• [What you will do] Under no circumstances alter the records; copy each one exactly.

• [Records for this exercise]
◇ ◇ ◇
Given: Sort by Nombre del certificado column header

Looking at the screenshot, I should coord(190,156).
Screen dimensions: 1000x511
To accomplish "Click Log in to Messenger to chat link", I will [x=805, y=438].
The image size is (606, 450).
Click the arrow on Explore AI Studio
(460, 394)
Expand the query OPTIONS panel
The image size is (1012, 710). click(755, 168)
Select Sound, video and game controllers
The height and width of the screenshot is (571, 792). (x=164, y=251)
◇ ◇ ◇
• [Result]
Given: Sort by Nombre del certificado column header

Looking at the screenshot, I should coord(190,156).
Screen dimensions: 1000x511
To accomplish "Click Log in to Messenger to chat link", I will [x=805, y=438].
The image size is (606, 450).
Click the arrow on Explore AI Studio
(460, 394)
Expand the query OPTIONS panel
The image size is (1012, 710). click(755, 168)
Select Sound, video and game controllers
The height and width of the screenshot is (571, 792). (x=164, y=251)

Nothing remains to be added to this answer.